XLE Translation Documentation

This document describes an experimental system for translating between two languages. The system has two parts: one for translating from one language into another, and a second for extracting transfer rules from pairs of phrases, described below.

NB: The system is very slow for sentences more than a few words in length.

Using a Translator

To translate from one language to another, use Tcl commands like the following:

set defaulttranslator [create-translator translator.txt]
load_translation_rules $defaulttranslator rules.pl
translate "der Terrorismus"
translate-testfile german-testfile.lfg 7
translate-testfile german-testfile.lfg english-translations.txt

translator.txt is a performance vars file that has statements like the following:

setx source_grammar german-mt.lfg
setx target_grammar english-mt.lfg
setx grammar_encoding utf-8

set timeout 60
set max_xle_scratch_storage 1500

rules.pl is a file of transfer rules. Transfer rules can be hand-written, or they can be extracted from phrase pairs. The transfer rules are applied in parallel -- there is no feeding and bleeding of transfer rules.

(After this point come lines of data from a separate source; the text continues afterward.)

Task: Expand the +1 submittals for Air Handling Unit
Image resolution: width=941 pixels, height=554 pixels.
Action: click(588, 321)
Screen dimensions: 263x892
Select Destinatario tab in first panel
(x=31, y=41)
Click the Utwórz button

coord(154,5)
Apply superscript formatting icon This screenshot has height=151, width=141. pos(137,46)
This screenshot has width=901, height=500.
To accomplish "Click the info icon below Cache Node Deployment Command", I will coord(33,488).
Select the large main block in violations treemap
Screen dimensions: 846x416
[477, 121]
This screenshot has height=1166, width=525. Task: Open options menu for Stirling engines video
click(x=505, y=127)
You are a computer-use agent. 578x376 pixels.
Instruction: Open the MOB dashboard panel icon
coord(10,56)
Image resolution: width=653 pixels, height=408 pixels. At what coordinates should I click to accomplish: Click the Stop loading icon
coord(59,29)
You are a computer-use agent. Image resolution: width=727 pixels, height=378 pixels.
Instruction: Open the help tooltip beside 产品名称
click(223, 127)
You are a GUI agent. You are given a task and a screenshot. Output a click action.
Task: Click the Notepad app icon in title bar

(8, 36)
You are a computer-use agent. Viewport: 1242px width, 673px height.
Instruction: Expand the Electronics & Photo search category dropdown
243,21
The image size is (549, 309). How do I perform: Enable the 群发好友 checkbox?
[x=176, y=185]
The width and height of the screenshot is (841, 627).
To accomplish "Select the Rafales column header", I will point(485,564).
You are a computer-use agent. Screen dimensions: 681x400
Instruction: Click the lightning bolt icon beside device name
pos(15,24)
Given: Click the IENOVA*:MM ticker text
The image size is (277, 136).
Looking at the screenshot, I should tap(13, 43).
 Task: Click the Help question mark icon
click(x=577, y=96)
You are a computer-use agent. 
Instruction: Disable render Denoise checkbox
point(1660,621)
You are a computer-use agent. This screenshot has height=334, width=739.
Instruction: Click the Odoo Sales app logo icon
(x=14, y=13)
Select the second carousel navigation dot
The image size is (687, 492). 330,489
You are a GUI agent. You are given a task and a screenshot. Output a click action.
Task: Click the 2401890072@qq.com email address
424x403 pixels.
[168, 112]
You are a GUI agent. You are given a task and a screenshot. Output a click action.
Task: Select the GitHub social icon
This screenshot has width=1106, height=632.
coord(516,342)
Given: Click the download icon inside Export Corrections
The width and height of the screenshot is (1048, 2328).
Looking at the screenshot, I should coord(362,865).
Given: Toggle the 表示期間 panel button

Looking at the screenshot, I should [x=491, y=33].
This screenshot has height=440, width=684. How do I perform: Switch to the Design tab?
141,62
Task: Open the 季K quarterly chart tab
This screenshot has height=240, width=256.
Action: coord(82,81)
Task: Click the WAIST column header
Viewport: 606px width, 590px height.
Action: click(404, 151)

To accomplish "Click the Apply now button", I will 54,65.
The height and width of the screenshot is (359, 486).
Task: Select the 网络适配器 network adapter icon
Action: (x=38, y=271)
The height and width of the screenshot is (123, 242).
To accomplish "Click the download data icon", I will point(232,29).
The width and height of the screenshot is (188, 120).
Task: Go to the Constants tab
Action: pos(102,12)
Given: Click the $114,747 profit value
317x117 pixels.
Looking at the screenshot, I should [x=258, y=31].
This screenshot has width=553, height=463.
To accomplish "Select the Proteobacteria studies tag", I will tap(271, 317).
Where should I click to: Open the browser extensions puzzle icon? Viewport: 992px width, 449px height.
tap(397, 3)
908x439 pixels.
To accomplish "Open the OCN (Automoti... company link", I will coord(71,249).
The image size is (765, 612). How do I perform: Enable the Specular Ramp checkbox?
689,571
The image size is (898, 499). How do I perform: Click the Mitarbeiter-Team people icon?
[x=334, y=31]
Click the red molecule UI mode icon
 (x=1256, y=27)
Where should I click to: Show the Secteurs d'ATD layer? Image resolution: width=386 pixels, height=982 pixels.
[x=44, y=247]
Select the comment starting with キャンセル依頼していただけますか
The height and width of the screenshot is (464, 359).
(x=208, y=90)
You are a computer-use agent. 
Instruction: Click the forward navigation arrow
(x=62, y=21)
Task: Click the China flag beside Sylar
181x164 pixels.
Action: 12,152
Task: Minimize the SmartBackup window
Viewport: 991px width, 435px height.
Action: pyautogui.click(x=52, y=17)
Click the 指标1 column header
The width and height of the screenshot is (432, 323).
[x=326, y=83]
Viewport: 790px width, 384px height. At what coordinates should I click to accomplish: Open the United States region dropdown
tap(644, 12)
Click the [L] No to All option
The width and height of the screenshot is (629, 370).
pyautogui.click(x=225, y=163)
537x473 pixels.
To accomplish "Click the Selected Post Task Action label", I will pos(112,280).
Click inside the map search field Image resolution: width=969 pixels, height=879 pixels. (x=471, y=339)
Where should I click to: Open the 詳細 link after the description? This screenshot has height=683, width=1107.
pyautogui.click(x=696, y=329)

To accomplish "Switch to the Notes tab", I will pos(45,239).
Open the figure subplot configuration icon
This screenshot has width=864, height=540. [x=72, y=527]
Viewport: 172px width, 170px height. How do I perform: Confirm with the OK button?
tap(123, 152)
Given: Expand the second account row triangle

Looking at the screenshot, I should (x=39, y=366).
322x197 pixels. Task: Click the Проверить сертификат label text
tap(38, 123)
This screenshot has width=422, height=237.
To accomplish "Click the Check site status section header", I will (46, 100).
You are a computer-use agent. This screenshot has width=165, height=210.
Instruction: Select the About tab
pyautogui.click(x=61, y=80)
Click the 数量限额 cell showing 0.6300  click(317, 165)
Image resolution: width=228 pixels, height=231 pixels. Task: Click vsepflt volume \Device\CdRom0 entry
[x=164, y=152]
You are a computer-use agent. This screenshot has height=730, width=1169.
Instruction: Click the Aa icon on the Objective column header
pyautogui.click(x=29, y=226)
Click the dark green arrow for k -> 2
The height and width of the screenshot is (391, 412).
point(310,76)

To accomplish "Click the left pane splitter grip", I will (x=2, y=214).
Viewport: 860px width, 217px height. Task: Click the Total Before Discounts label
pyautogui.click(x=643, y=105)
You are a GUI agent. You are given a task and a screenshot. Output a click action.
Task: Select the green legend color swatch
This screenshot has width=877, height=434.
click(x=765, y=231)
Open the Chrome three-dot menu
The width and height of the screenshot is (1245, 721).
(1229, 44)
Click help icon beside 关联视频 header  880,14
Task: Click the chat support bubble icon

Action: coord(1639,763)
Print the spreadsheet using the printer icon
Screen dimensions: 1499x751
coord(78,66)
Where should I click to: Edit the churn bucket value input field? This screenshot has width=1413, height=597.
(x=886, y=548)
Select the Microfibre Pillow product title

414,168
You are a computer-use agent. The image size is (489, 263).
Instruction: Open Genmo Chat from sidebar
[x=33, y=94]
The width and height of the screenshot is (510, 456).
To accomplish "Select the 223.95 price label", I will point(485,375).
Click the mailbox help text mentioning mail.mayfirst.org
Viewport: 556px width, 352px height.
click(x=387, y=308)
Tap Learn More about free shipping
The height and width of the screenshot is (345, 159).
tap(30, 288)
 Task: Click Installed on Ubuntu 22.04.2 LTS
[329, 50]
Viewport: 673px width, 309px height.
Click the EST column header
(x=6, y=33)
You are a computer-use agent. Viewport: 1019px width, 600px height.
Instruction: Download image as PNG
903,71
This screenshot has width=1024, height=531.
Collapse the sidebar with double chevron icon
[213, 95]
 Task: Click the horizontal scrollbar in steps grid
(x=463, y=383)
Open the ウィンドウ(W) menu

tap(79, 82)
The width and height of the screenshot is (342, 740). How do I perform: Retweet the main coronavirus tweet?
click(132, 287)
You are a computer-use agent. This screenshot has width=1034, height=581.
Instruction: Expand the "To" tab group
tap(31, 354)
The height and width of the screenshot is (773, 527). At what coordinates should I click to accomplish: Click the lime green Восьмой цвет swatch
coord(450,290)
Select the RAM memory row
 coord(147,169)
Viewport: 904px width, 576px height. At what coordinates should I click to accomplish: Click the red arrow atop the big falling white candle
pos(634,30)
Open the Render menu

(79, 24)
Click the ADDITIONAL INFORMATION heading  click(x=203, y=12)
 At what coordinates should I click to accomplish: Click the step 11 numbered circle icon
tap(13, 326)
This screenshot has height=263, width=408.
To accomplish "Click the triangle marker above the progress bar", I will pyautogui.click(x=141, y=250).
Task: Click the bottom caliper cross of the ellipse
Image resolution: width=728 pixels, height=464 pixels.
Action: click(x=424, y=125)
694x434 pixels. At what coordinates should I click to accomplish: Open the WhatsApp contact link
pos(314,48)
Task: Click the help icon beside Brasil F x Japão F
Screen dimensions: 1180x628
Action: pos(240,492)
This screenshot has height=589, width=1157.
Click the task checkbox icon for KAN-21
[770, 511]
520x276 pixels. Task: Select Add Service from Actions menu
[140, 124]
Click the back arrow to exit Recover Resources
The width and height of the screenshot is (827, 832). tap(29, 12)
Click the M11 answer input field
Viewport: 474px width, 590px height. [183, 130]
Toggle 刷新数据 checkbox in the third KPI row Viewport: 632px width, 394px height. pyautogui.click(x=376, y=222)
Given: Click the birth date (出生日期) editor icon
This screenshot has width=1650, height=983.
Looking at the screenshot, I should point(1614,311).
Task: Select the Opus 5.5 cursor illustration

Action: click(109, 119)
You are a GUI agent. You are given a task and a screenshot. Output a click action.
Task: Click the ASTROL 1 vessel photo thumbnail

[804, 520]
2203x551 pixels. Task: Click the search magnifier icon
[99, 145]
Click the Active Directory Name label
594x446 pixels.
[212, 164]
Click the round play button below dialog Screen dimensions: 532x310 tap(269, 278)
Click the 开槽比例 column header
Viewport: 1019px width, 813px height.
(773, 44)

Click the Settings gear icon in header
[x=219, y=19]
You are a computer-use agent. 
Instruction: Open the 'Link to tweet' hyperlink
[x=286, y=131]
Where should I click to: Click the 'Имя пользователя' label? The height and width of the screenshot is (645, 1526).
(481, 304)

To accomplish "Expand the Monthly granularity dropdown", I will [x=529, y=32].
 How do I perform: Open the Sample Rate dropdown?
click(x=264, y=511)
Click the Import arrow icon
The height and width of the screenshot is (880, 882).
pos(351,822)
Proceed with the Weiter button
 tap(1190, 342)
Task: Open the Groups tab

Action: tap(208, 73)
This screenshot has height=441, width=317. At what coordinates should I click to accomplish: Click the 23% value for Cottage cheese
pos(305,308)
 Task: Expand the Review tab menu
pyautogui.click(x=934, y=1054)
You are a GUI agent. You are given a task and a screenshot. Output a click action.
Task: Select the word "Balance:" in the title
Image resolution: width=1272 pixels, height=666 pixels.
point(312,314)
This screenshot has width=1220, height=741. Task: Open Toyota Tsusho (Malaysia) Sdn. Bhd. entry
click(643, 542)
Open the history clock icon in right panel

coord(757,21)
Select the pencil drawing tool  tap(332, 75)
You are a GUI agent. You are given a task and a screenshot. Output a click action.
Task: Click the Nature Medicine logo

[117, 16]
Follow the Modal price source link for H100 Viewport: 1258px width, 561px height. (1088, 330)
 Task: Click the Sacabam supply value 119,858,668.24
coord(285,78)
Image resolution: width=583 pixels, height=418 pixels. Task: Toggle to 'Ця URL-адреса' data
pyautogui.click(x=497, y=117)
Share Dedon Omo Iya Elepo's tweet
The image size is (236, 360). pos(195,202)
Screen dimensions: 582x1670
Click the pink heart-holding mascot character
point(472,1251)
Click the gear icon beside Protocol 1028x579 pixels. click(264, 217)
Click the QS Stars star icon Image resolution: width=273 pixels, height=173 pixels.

The translator works by enumerating the parses, transfering each parse, enumerating the transfers of each parse, and then generating from each transfer. This can be time-consuming if there are a lot of parses. You can limit the number of parse, transfers, and generations enumerated using the following Tcl variables:

set enumerate_parses 50
set enumerate_transfers 10
set enumerate_generations 10

If the translator has property weights associated with it, then you can speed things up even further by only generating from the best transfers:

set max_transfers 10
set score_diff_cutoff 5

Setting max_transfers to N tells the translator to only generate from the N best transfers (if there are more transfers with the same score as the Nth transfer, then these will be included too). Setting score_diff_cutoff to M tells the translator to ignore transfers whose score is M less than the score of the transfer with the highest score.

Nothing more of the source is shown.